Alcoa Corp, which operates three smelting operations in the US, has leased unused land at its former Rockdale Operations smelter in Texas along with unused land at its plant in Massena, New York, to companies operating cryptocurrency mining operations that are utilizing the plants’ formidable electricity apparatus.

The Rockdale land is being rented by Bitmain, a Beijing-based cryptocurrency miner. In late 2017, Alcoa confirmed that it would permanently close Rockdale following a strategic review of upstream capacity. The company cited limited economic prospects for the plant, which had been curtailed since 2008.

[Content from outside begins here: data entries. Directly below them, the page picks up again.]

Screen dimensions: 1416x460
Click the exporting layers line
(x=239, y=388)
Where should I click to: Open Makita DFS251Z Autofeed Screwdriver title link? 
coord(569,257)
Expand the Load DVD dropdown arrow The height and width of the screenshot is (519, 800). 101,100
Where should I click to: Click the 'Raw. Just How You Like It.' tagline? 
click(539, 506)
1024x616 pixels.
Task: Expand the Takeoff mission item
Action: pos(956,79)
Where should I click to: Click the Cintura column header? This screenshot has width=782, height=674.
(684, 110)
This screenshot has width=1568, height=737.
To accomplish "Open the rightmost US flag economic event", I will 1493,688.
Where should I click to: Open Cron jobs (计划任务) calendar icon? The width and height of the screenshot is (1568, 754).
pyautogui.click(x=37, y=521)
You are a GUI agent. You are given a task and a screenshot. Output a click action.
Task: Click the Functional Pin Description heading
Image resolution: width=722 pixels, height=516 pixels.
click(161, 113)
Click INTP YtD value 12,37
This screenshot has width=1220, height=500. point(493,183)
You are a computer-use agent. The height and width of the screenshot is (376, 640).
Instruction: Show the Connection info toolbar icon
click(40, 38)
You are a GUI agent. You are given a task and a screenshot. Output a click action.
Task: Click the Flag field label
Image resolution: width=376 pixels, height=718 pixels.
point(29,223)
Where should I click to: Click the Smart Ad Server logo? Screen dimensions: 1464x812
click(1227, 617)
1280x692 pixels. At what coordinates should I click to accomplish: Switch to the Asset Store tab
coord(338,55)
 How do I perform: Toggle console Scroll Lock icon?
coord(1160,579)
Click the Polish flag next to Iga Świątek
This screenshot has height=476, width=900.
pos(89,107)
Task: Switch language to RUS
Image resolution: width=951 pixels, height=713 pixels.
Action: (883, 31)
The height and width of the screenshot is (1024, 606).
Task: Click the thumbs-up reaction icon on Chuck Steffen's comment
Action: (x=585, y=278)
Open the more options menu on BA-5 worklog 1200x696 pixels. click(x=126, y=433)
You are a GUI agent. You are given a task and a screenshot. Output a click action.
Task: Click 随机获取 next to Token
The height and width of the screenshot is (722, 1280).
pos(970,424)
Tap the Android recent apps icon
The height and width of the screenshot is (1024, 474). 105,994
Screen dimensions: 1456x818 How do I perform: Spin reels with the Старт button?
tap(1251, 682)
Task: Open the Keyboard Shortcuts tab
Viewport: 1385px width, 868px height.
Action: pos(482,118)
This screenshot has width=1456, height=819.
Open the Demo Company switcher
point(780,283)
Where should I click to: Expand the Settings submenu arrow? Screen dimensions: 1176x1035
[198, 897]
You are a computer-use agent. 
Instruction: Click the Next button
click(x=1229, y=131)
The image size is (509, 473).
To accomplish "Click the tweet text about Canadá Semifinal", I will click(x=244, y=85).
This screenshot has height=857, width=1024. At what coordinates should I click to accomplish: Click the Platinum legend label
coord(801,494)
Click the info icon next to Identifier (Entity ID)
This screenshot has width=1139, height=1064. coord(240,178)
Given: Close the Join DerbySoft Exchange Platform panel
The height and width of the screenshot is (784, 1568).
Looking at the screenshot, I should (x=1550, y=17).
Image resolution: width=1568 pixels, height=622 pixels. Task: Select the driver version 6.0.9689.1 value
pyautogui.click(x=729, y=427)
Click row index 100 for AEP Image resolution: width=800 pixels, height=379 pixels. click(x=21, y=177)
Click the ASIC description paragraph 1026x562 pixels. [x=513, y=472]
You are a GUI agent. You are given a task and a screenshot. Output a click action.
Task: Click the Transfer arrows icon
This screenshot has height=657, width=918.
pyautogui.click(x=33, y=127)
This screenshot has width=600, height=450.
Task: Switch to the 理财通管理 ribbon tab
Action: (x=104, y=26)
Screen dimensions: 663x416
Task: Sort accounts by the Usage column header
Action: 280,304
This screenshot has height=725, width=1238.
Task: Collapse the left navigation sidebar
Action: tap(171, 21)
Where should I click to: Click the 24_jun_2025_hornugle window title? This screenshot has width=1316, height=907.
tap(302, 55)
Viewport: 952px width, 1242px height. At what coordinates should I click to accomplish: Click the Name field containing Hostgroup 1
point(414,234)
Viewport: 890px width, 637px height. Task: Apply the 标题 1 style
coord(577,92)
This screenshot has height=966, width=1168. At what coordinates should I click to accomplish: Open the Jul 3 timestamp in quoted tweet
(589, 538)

Another cryptocurrency miner has leased land from Alcoa’s curtailed portion of its Massena facility in New York, according to one local media report.

Cheap electricity is considered a key component in cryptocurrency mining, where computational power is used to add records to the public ledger of past transactions for Bitcoin and other alternative forms of cryptocurrency. This ledger of transactions is otherwise known as a blockchain.

Despite the implementation of the Section 232 tariff on aluminium by President Donald Trump in March, Alcoa has not moved forward with restarting any capacity – unlike competitor Century Aluminum Co, which quickly announced a restart of curtailed potlines at its Hawesville, Kentucky, smelter after Trump signed the order.

According to Alcoa’s top executive, the tariff has not been a strong enough factor to allow the company to restart its curtailed capacity.

“The newest US smelter is about 40 years old,” Alcoa president and chief executive officer Roy Harvey said during the company’s second-quarter earnings conference call on Wednesday July 18.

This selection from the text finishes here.